### Requirement
State how many lines in the listing below hold "Espriella", with no other words.
========================================================================
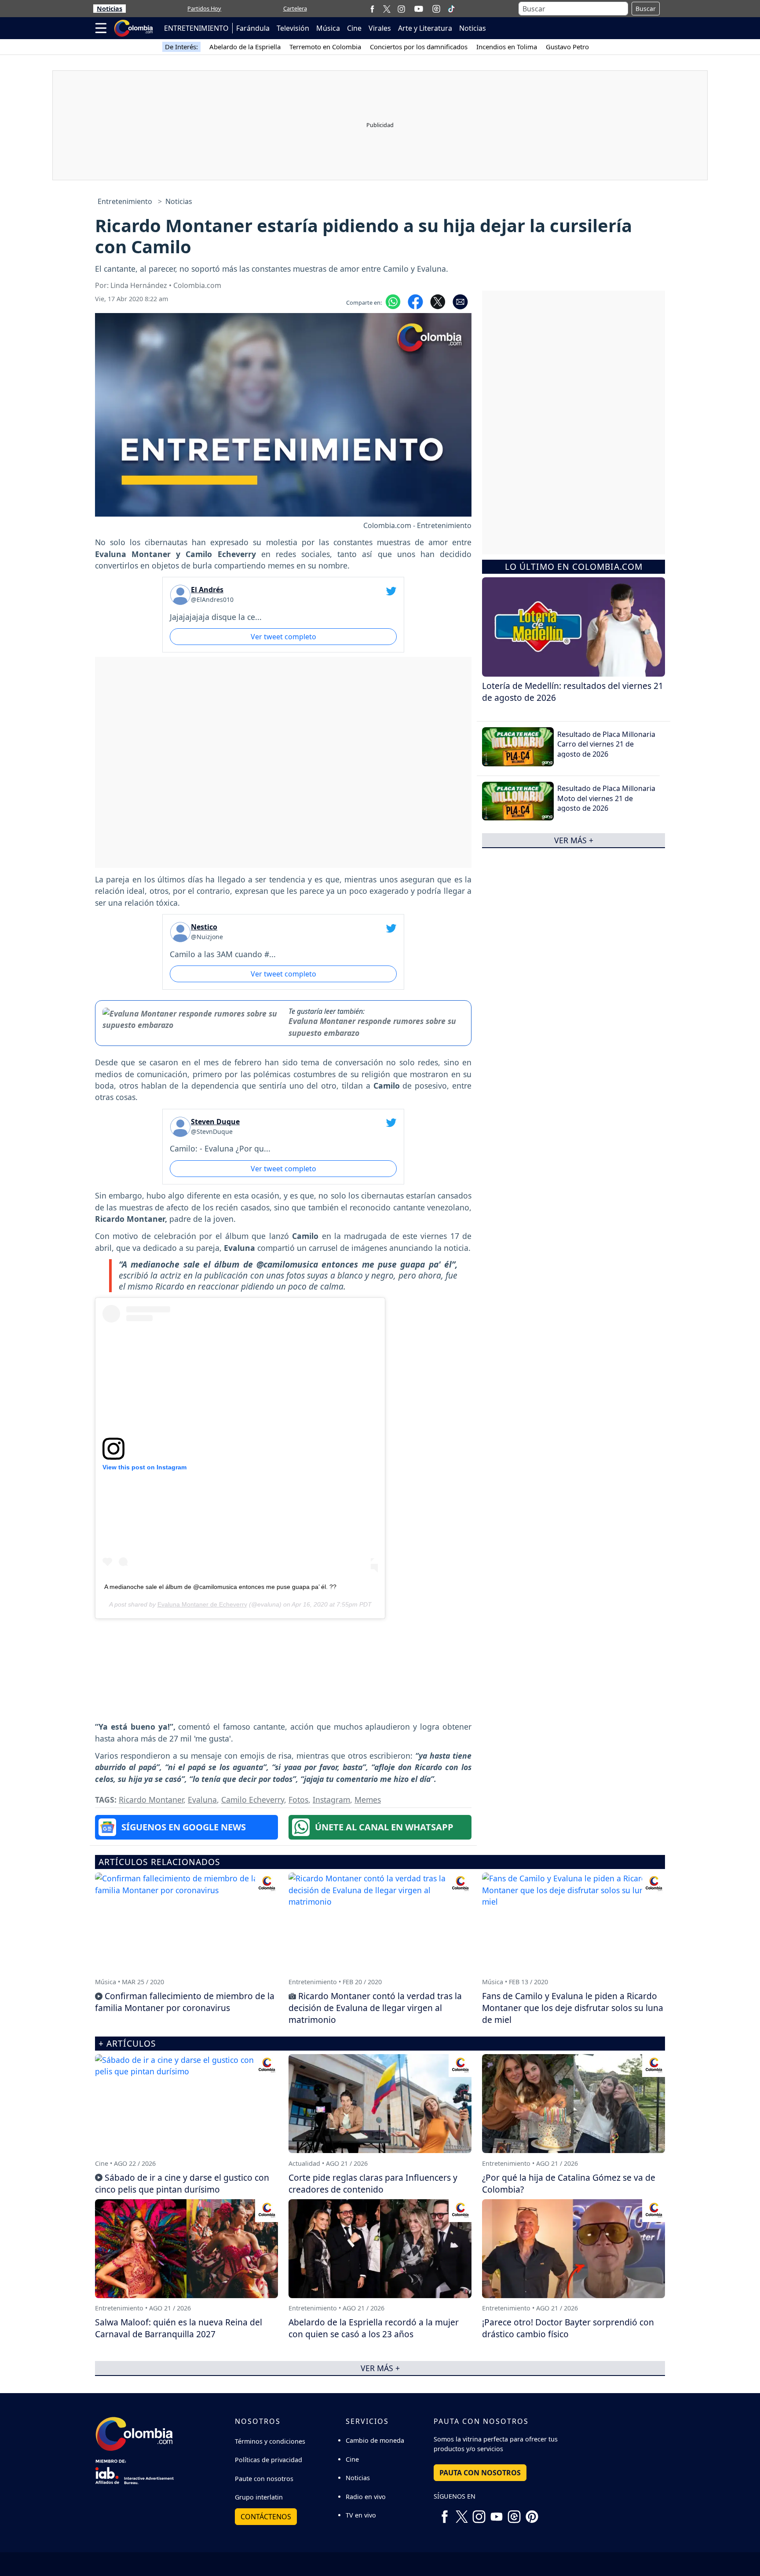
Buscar (646, 8)
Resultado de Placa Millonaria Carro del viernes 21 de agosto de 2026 (606, 744)
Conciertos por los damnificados (419, 46)
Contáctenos (266, 2516)
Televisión (293, 28)
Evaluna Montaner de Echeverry (202, 1604)
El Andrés (207, 589)
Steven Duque (215, 1121)
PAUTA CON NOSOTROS (480, 2473)
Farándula (253, 28)
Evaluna (202, 1799)
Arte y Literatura (425, 28)
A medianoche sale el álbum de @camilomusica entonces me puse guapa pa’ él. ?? (220, 1586)
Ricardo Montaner (151, 1799)
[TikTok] (451, 8)
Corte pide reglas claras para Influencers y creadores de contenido (373, 2183)
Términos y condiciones (270, 2441)
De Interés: (181, 46)
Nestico (204, 927)
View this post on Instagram (144, 1467)
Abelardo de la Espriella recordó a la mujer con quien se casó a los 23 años (374, 2328)
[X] (387, 8)
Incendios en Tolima (506, 46)
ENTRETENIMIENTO (196, 28)
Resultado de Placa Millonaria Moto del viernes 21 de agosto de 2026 (606, 798)
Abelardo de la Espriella (245, 46)
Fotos (298, 1799)
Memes (367, 1799)
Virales (380, 28)
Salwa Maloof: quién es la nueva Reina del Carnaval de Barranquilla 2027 (178, 2328)
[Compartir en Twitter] (438, 301)
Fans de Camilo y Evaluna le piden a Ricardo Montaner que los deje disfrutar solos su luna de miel (572, 2008)
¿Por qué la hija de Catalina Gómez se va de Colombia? (568, 2183)
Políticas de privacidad (268, 2460)
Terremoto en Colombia (325, 46)
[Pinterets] (531, 2513)
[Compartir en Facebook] (415, 301)
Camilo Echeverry (252, 1799)
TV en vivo (361, 2515)
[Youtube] (418, 9)
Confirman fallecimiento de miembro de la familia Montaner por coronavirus (184, 2002)
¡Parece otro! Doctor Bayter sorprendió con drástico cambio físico (568, 2328)
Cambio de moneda (375, 2440)
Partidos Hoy (204, 8)
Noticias (109, 8)
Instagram (331, 1799)
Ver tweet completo (283, 636)
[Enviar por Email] (460, 301)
========================================================================
### Your response
2